### Entries provided ###

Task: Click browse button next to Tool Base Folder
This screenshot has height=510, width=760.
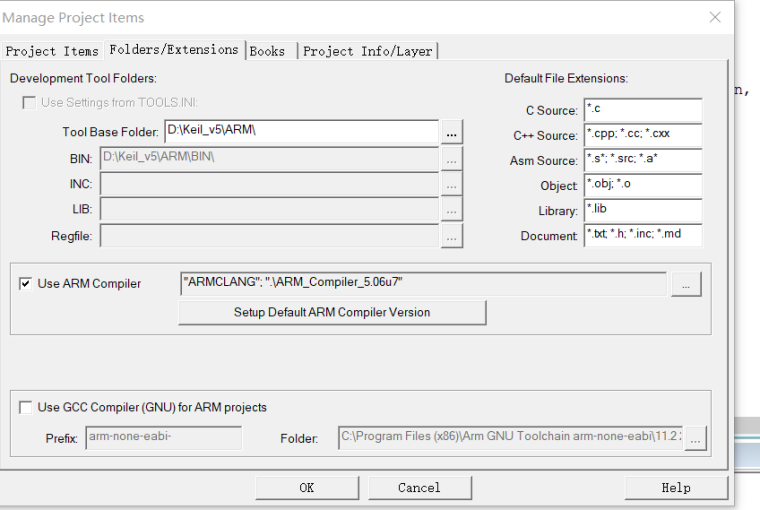Action: pyautogui.click(x=451, y=132)
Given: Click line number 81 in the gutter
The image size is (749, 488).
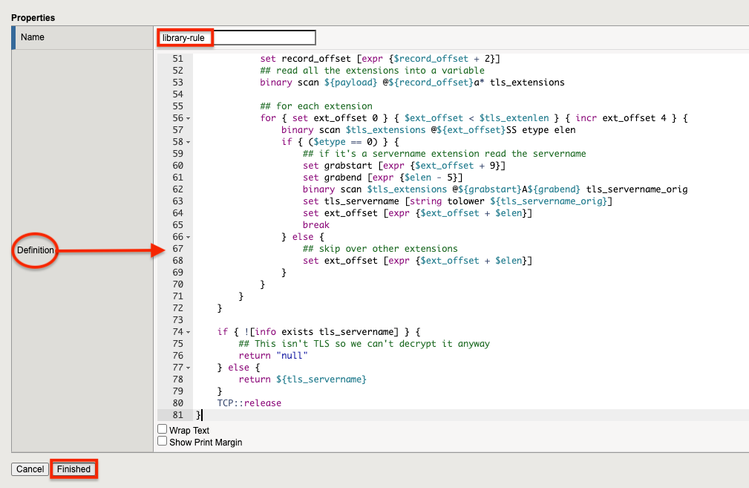Looking at the screenshot, I should click(x=177, y=415).
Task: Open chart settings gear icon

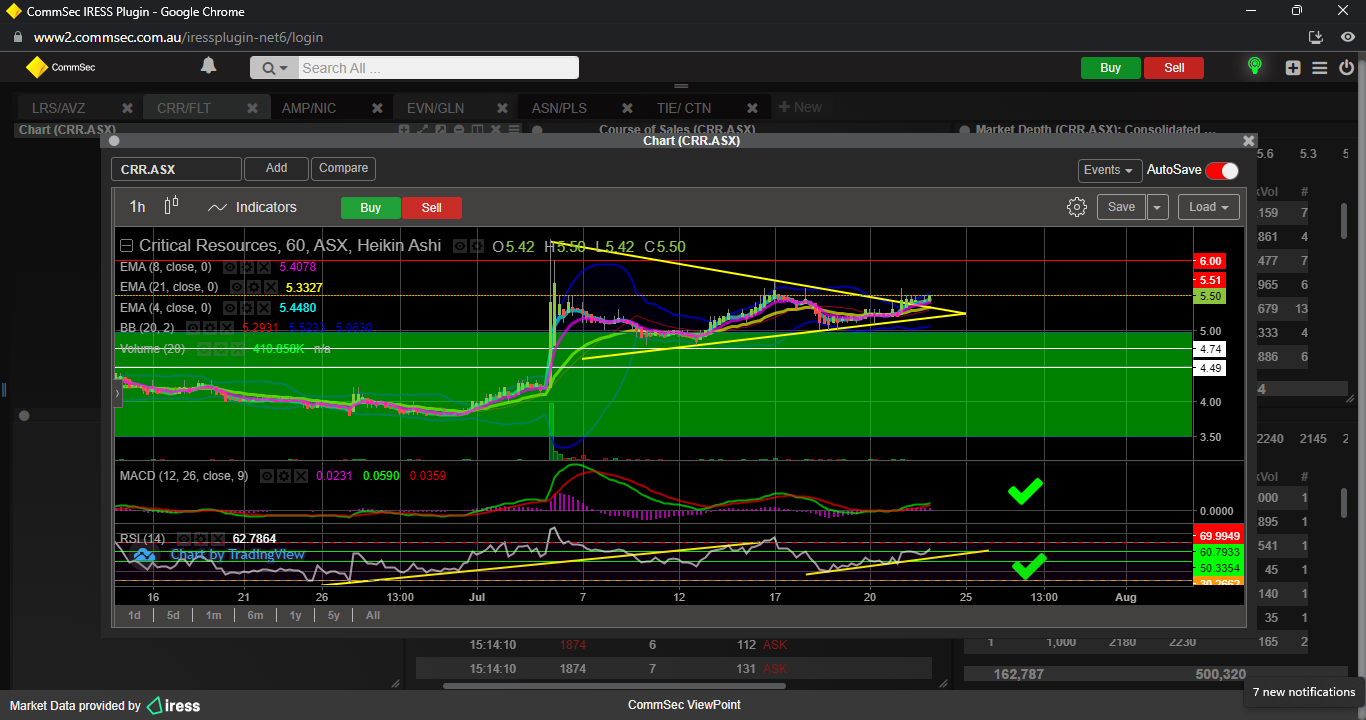Action: (1076, 207)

###

[Work request]
An exact copy of the records above is required, leaving out the pictures.

[Task output]
Task: Click browse button next to Tool Base Folder
This screenshot has height=510, width=760.
Action: pyautogui.click(x=451, y=132)
Given: Click line number 81 in the gutter
The image size is (749, 488).
Looking at the screenshot, I should click(x=177, y=415).
Task: Open chart settings gear icon

Action: (1076, 207)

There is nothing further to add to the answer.